Source extract >>
BEGIN
Summer travel heats up as Memorial Day kicks off busiest tourism season

Staff Photo by Robin Rudd / Interstate 75 traffic travels north while cars take the exit on the far right to Hamilton Place Boulevard.
Staff Photo by Robin Rudd / Interstate 75 traffic travels north while cars take the exit on the far right to Hamilton Place Boulevard.

After completing another school year Wednesday, Atlanta third grader Niko Kouvarin and his mom, Kena, headed north to Chattanooga to celebrate the start of the summer season with a trip to Ruby Falls.

"I was here many years ago and wanted my son to be able to celebrate completing another year by coming to Lookout Mountain," Kena Kouvarin said Thursday when she arrived in Chattanooga. "It was a beautiful day for a drive here, and Chattanooga is always a great place to visit."

The drive may be more crowded Friday when most of the more than 42 million Americans expected to travel out of town this weekend hit the road and board airplanes to take advantage of the three-day holiday weekend that marks the unofficial start of summer.

AAA projects the number of travelers will be up 7% this weekend from a year ago, marking the highest year for Memorial Day travel since the pre-pandemic peak reached in 2019.
END
Data provided >>
BEGIN
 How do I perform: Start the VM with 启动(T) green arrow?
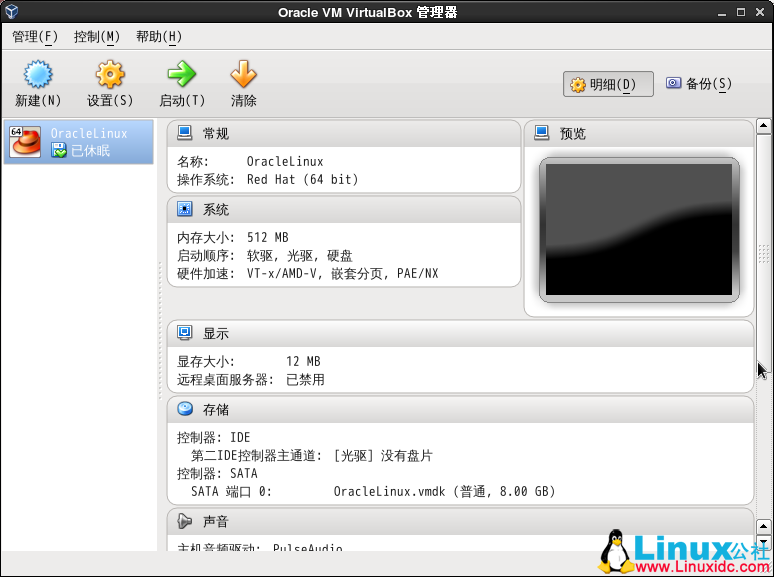181,75
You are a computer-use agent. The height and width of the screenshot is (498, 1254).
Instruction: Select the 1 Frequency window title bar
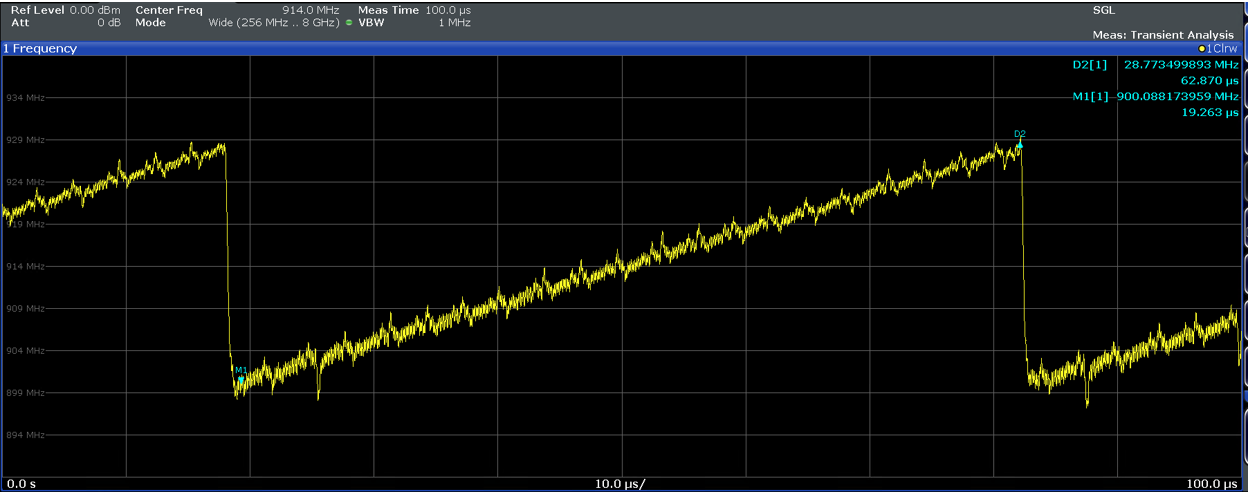click(40, 48)
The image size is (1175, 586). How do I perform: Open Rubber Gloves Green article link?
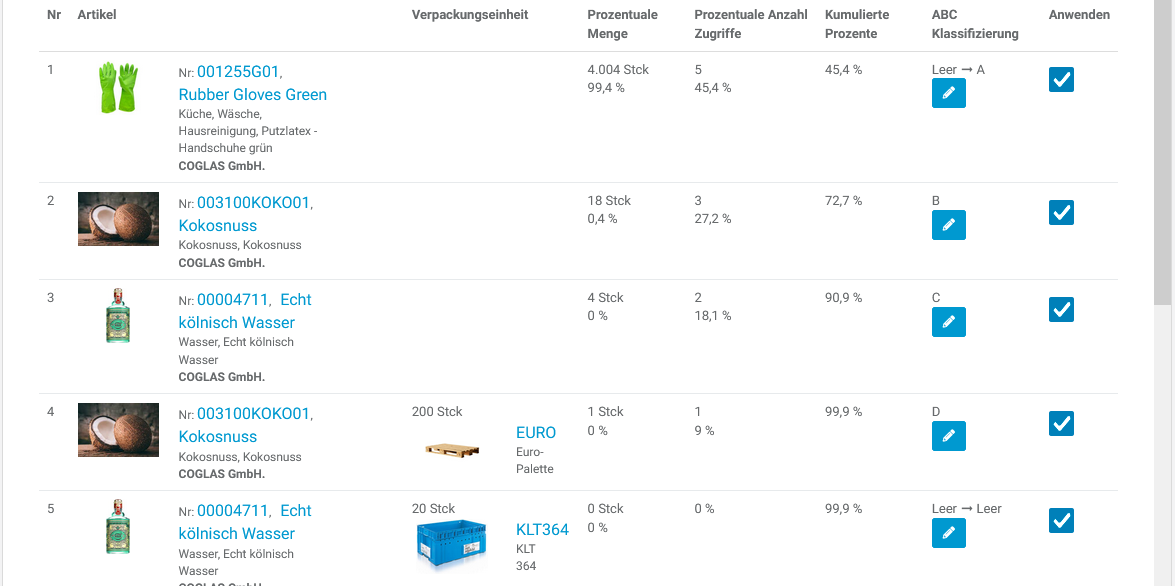point(252,94)
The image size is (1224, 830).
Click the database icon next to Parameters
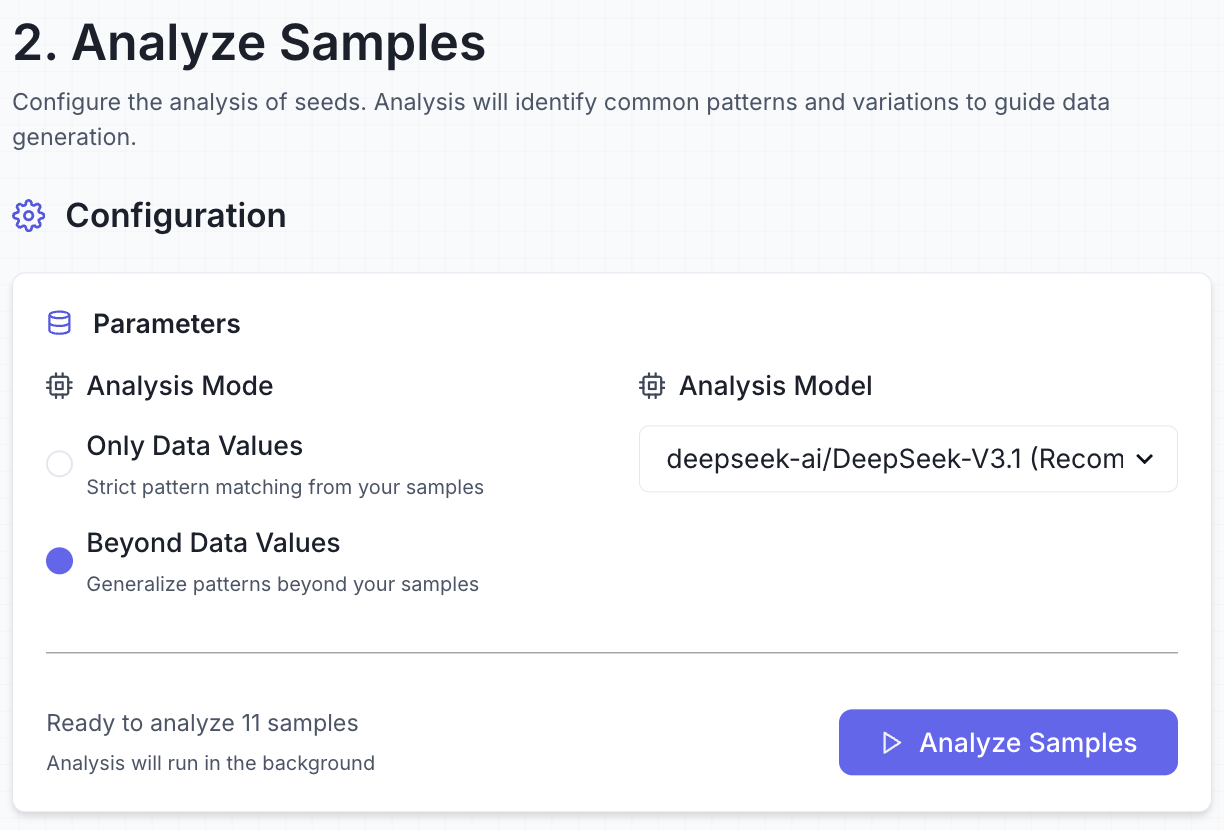coord(60,324)
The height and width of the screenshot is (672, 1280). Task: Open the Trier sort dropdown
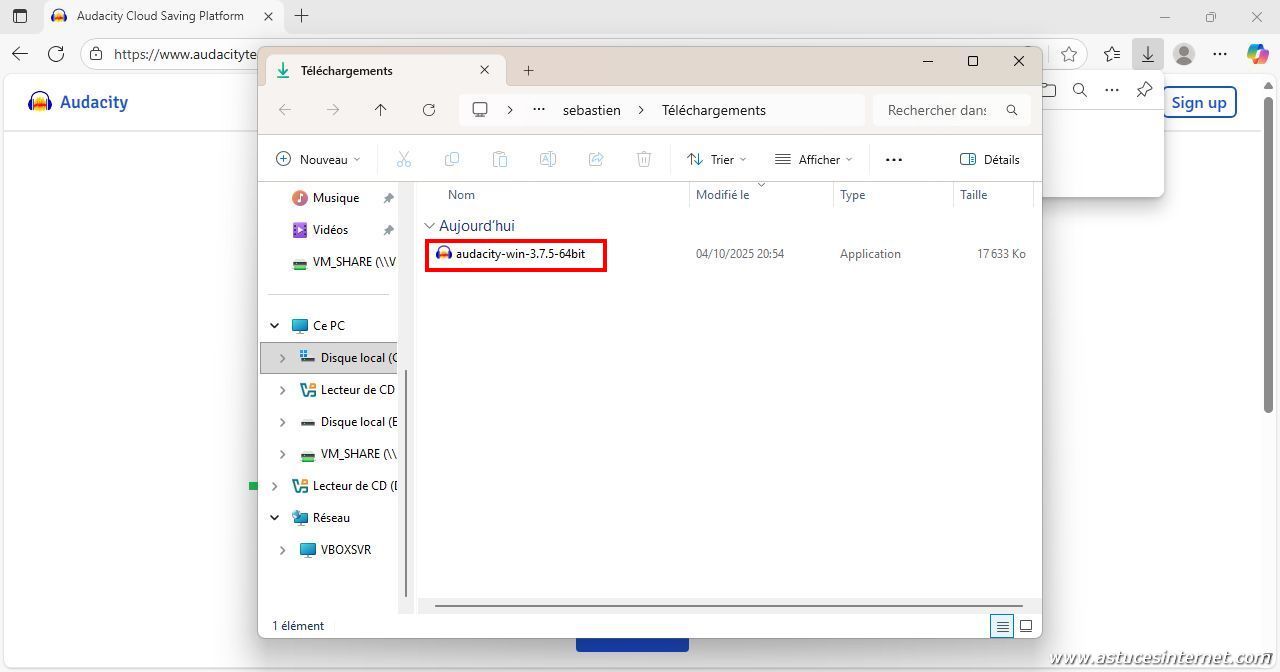(x=716, y=159)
END
Required work >>
[A] Name every person identified by name in the Memorial Day travel article.
[B] Reproduce word for word the part of the Memorial Day travel article that opens with the words containing "The drive may" and closes with "reached in 2019.".

Exercise results >>
[A] Robin Rudd, Niko Kouvarin, Kena Kouvarin

[B]
The drive may be more crowded Friday when most of the more than 42 million Americans expected to travel out of town this weekend hit the road and board airplanes to take advantage of the three-day holiday weekend that marks the unofficial start of summer.

AAA projects the number of travelers will be up 7% this weekend from a year ago, marking the highest year for Memorial Day travel since the pre-pandemic peak reached in 2019.